PROBLEM REQUIREMENTS -> Pictures are to be left out, and only the lines from the one containing "Screen dimensions: 721x418" through the last line of the data are to be returned exactly.

#### SOURCE DATA

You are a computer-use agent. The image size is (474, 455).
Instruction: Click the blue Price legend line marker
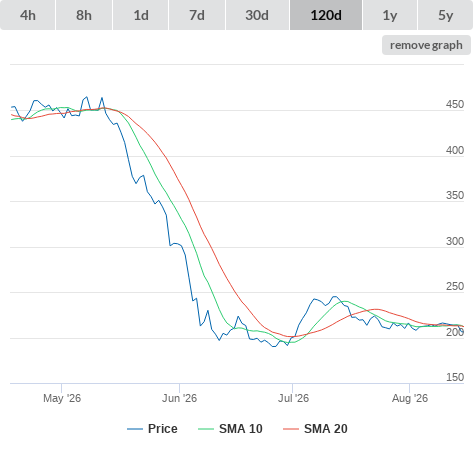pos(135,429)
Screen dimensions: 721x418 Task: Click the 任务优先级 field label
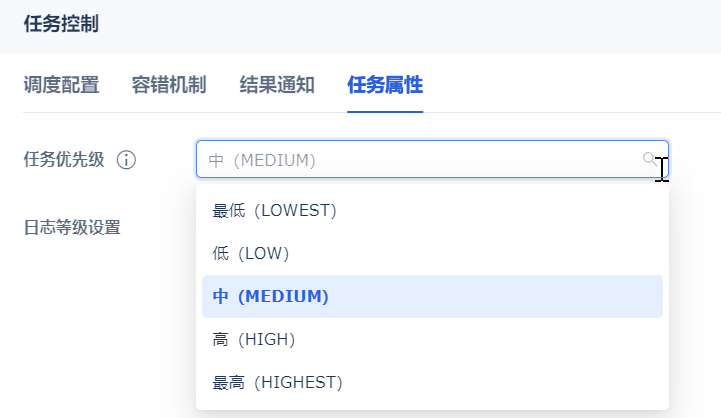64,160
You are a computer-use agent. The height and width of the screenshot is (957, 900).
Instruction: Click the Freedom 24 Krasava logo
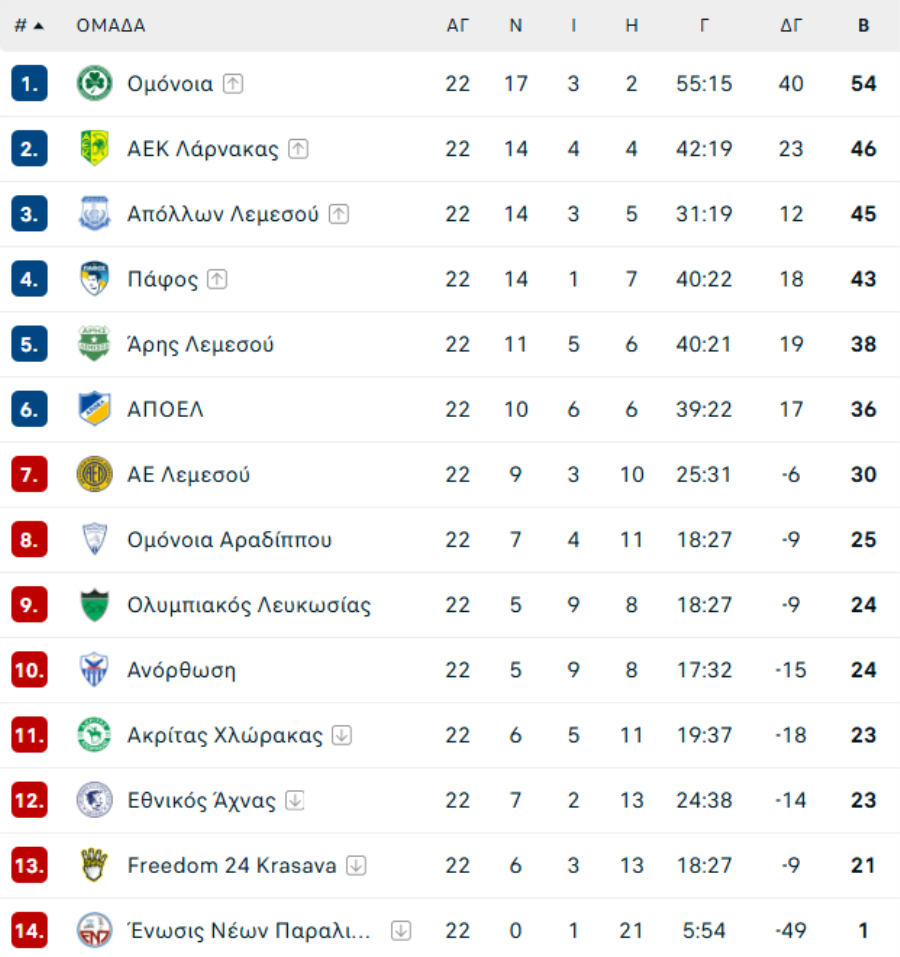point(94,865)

########

RESPONSE TO THIS TASK ->
Screen dimensions: 721x418 Task: Click the 任务优先级 field label
64,160
You are a computer-use agent. The height and width of the screenshot is (957, 900).
Instruction: Click the Freedom 24 Krasava logo
point(94,865)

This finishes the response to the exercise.